RIA reported that rebels had fired at government forces “only twice” since the cease fire took effect, but that government forces had not returned fire.
Kupchishin said there was “a significant decline in the number of shots fired from the direction” of the rebels, Interfax reported.
He said that on Wednesday there were only two episodes of shelling, in nearby Hama province.
In Idlib, civilians who had been sleeping in open fields after evacuating their homes anxiously awaited word of whether the violence would end.
“They don’t just want a cease fire, but also to go back home,” said Ahmad Nayrouz, a civil defense volunteer reached on WhatsApp on Wednesday night.
“It would be really great news to be back home.
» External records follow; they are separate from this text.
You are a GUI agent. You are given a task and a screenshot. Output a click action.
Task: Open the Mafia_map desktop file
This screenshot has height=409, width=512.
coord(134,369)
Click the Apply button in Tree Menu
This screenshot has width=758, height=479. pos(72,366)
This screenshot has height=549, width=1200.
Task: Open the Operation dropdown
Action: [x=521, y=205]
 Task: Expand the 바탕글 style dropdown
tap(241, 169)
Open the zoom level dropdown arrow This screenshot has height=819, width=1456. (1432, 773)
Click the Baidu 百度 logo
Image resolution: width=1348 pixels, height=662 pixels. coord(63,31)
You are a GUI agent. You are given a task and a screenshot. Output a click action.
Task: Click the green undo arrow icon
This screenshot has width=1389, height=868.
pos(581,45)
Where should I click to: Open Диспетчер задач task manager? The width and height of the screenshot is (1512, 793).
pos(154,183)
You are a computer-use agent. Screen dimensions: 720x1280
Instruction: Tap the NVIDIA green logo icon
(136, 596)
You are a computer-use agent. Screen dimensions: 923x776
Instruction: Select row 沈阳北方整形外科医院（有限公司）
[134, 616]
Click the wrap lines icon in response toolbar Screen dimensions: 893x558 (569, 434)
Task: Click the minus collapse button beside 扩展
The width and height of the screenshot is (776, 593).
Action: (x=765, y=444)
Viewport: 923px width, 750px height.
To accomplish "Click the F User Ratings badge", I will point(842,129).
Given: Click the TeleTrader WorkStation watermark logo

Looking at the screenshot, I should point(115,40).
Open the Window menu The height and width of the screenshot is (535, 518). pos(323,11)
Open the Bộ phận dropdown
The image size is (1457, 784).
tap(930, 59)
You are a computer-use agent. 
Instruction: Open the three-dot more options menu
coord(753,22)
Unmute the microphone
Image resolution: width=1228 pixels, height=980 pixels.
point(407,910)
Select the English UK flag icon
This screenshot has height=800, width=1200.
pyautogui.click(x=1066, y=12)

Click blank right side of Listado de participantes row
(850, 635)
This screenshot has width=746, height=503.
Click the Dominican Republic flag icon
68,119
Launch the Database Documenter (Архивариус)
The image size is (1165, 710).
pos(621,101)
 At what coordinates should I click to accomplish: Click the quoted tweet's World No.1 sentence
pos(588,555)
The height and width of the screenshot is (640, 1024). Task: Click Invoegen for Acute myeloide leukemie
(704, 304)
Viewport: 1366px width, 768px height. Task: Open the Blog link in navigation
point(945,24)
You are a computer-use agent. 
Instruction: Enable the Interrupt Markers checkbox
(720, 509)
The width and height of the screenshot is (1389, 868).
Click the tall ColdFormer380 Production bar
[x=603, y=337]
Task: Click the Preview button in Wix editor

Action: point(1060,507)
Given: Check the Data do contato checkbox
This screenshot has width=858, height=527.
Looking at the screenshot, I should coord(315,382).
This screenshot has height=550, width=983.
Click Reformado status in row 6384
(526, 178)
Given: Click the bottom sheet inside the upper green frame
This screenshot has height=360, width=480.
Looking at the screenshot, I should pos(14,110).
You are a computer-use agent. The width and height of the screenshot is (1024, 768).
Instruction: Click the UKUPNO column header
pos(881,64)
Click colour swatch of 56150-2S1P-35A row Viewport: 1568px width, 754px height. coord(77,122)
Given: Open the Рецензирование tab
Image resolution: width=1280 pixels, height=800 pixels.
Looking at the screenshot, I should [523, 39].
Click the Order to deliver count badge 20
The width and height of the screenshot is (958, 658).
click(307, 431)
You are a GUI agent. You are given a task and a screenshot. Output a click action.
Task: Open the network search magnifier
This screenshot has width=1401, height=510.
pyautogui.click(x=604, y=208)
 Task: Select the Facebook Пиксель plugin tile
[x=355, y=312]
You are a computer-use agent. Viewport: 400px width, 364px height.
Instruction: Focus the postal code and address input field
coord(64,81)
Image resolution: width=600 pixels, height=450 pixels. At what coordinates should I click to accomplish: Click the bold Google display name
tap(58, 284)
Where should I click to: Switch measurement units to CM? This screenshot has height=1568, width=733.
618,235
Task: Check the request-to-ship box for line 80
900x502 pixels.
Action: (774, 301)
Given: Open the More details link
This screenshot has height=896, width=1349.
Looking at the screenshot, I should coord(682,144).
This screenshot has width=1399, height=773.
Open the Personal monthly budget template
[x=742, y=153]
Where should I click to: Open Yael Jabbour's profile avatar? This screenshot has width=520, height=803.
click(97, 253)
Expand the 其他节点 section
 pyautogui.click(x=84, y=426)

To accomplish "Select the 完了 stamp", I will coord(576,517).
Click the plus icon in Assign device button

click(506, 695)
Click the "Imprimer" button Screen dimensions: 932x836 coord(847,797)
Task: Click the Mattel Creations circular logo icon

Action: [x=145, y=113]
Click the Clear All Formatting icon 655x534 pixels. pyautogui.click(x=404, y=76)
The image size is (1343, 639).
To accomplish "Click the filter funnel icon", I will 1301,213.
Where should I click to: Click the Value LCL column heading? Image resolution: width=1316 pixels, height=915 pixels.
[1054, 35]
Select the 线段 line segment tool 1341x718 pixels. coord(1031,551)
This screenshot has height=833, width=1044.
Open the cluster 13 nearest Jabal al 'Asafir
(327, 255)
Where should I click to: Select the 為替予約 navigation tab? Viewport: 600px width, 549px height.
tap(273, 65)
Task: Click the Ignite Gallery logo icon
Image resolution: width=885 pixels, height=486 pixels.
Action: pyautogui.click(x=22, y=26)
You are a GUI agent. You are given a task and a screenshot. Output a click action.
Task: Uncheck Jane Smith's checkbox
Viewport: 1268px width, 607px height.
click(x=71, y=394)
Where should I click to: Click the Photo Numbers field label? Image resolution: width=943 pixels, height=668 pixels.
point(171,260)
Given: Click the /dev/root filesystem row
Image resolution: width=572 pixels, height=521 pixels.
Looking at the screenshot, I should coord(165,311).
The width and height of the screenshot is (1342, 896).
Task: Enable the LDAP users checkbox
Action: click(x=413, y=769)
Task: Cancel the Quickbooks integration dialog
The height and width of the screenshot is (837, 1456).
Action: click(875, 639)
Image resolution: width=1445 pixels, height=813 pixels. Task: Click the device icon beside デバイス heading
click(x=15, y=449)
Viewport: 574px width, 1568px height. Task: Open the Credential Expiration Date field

People are excited to return home, even though there’s nothing left.”
Russia and Turkey’s previous de-escalation deal on Idlib called on Turkey, the area’s dominant foreign power, to rid the province of Hayat Tahrir al-Sham, a militant group linked to al-Qaida that now controls the area. But Turkey had not made much progress reining in the group, and Russia, apparently losing patience, had allowed pro-Assad forces to march on Idlib.
Thanks to the militant group’s presence, the Syrian and Russian governments have portrayed the Idlib offensive as a campaign against terrorists.
Idlib is also home to about 3 million civilians and a mix of other rebel groups.